=== Data section ===

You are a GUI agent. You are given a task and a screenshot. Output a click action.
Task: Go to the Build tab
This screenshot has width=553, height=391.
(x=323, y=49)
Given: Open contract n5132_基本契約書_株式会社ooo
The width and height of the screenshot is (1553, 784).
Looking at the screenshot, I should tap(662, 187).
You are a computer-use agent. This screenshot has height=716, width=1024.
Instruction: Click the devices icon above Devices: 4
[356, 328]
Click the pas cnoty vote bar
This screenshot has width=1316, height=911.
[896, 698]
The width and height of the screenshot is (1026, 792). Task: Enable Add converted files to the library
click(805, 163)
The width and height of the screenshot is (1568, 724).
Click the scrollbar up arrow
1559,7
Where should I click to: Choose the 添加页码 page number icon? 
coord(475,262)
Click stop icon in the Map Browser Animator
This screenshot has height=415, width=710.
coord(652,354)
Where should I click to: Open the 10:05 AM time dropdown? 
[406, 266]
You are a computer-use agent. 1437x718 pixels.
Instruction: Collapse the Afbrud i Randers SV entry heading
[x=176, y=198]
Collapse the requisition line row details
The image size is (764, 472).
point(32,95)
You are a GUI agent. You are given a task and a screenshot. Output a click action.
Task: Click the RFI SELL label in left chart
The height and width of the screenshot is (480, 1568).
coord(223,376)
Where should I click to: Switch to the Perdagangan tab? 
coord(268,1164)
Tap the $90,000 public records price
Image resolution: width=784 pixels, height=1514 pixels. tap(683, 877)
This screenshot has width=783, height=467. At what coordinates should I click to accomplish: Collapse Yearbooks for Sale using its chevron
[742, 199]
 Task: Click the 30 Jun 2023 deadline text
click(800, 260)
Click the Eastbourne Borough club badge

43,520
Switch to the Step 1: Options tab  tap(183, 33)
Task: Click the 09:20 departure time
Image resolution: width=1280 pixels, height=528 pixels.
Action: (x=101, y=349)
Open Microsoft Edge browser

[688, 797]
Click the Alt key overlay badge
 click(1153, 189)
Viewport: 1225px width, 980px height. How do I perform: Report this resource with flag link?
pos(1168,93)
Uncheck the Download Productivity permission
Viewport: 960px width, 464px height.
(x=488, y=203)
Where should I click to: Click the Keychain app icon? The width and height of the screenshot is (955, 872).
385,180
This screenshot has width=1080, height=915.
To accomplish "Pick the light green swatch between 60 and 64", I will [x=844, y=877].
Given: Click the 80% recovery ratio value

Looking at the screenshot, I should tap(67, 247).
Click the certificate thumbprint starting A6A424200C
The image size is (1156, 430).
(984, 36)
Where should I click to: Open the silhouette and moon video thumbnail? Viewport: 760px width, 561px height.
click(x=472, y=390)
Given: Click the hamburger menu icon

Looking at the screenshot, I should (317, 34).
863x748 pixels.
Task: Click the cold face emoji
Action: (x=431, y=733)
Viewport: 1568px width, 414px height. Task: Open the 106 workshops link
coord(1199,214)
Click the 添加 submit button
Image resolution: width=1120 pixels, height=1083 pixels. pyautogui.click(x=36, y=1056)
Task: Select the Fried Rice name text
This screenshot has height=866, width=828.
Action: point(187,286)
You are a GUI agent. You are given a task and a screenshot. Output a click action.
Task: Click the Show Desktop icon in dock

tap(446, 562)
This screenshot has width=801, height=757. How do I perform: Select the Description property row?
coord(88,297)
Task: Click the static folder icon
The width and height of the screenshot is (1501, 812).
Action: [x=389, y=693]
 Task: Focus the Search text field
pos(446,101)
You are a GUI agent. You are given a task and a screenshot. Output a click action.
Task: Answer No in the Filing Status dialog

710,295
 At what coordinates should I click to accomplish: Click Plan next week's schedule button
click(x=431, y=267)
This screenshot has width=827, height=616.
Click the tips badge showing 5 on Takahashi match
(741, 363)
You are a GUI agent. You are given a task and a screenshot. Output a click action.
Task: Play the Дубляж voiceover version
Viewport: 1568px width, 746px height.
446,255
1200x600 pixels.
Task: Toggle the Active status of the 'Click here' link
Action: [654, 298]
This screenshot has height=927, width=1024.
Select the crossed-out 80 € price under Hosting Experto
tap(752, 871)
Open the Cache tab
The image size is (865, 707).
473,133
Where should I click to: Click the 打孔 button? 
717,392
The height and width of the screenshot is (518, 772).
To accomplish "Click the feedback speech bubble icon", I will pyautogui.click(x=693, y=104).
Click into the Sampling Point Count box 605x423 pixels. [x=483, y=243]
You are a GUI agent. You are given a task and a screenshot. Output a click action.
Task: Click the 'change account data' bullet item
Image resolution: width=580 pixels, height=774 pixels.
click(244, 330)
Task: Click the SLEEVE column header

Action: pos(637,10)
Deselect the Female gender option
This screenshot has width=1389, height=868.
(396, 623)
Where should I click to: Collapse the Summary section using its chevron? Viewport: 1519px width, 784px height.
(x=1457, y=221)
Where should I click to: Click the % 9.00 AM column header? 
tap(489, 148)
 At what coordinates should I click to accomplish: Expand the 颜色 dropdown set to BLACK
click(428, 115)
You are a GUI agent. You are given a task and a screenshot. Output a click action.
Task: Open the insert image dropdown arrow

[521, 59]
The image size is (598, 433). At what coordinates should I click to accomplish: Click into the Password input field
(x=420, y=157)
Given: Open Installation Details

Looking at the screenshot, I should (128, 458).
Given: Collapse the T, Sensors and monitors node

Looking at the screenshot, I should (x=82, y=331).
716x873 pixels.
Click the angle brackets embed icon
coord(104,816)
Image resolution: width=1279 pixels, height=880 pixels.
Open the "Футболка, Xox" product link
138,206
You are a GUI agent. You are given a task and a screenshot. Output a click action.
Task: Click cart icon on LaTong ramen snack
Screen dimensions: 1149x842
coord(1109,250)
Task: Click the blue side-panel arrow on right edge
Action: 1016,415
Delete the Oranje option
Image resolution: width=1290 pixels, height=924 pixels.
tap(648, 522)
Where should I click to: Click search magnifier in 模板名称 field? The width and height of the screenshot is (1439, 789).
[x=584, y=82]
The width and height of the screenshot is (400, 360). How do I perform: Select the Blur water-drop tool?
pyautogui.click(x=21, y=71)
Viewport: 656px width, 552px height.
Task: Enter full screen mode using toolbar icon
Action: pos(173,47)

===

### Your instructions:
Find the word "will" in the entries and show each line where it is found.

### Answer for the task:
To accomplish "Pick the light green swatch between 60 and 64", I will [x=844, y=877].
To accomplish "Click the feedback speech bubble icon", I will pyautogui.click(x=693, y=104).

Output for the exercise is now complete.